* _The request_
Using the option provisions text below, explain in one to three sentences why the Option grant permits options to be exercised before vesting.

* _Reading text_
======

MISCELLANEOUS OPTION PROVISIONS (TO BE MORELY FULLY DELINEATED BY MUTUAL
AGREEMENT IN THE OPTION GRANT AGREEMENT)
Options are nontransferable prior to vesting. Vested Options are nontransferable
(other than to immediate family members, trusts or family limited partnerships
entirely for the benefit of you and such immediate family members or, provided
an offering of the Option to it (or exercise of the option by it) would not be
in violation of the applicable securities laws without further Company action, a
corporation beneficially owned by the Chairman and his immediate family). Option
Shares are nontransferable (other than on the same basis as the options) while
the Company is private.
Sales of Option Shares shall be subject to same lock-up restriction imposed on
major shareholders upon the Company becoming public if required by underwriters.
The Company and other shareholders shall have bring along rights (proportionate)
on sale of more than 50% of the Company stock. The Option grant will permit you
to exercise options prior to vesting in order to receive Restricted Stock that
will be subject to forfeiture on the same basis as the vesting.
Any grants of stock options made to you by the Company will be subject to the
terms of the applicable option agreement except as provided herein. The Company
shall consider making additional optional grants at least annually, but without
imposing any legal obligation to do so.
Your service as Chairman, unless extended by the mutual written
agreement of you and the Company, will terminate at the end of the Service
Period or, if earlier, on the earliest to occur of your death, termination by
the Company for Disability, termination by the Company with or without Cause or
your voluntary termination with or without Good Reason.
In the event your service with the Company is terminated during the
Service Period by you or by the Company for any reason (i) The Company will pay
you (or your survivors, if applicable) your earned retainer through the date of
termination, to the extent not yet paid, (ii) your Options and any shares of
Company common stock transferred to you on exercise of your Options ("Option
Shares") will be treated as provided here and, (iii) any other equity awards
will be treated in accordance with the terms of the applicable award agreement
and (iv) if the termination of service as Chairman is by the Company without
Cause or by you for Good Reason, Four Hundred Thousand Dollars ($400,000) . Upon
such payments the Company shall have no further obligations under this
Agreement.

======

* _Record excerpts_
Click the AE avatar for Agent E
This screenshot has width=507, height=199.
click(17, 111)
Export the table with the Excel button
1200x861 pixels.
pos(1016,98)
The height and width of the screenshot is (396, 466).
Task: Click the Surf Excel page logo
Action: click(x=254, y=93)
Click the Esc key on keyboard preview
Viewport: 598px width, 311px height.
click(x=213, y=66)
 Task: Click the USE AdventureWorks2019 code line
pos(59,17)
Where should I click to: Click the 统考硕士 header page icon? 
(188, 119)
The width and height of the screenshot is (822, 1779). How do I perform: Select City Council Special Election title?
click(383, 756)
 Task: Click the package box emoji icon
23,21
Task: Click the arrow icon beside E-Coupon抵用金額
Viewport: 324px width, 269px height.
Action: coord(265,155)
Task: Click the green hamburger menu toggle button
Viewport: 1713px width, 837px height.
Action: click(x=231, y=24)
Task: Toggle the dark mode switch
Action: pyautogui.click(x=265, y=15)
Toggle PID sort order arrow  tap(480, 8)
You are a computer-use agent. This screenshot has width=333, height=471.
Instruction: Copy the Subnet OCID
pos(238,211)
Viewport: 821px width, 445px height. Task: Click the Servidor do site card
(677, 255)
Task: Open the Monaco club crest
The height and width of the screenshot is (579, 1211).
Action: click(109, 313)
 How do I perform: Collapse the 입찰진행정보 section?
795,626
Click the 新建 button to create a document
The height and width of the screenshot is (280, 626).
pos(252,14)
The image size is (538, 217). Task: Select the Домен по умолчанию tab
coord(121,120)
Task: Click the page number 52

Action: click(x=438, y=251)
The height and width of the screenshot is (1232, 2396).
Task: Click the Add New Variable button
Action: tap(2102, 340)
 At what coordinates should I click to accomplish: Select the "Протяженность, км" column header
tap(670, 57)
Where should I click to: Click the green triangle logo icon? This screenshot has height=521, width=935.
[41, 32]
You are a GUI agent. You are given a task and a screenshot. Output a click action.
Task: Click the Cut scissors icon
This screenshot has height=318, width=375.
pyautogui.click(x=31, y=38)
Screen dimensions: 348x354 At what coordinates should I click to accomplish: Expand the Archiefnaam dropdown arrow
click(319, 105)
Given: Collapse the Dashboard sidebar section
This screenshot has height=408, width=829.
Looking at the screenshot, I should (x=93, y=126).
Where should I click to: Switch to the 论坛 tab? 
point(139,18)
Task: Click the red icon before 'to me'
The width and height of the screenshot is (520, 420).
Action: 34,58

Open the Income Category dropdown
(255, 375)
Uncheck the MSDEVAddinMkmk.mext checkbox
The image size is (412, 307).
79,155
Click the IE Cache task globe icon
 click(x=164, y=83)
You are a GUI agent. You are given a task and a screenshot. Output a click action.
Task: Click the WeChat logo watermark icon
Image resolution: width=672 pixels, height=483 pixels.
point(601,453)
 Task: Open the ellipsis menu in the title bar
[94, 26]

======

* _Solution_
The Option grant permits exercise before vesting so that the holder can receive Restricted Stock. That stock remains subject to forfeiture on the same basis as the vesting.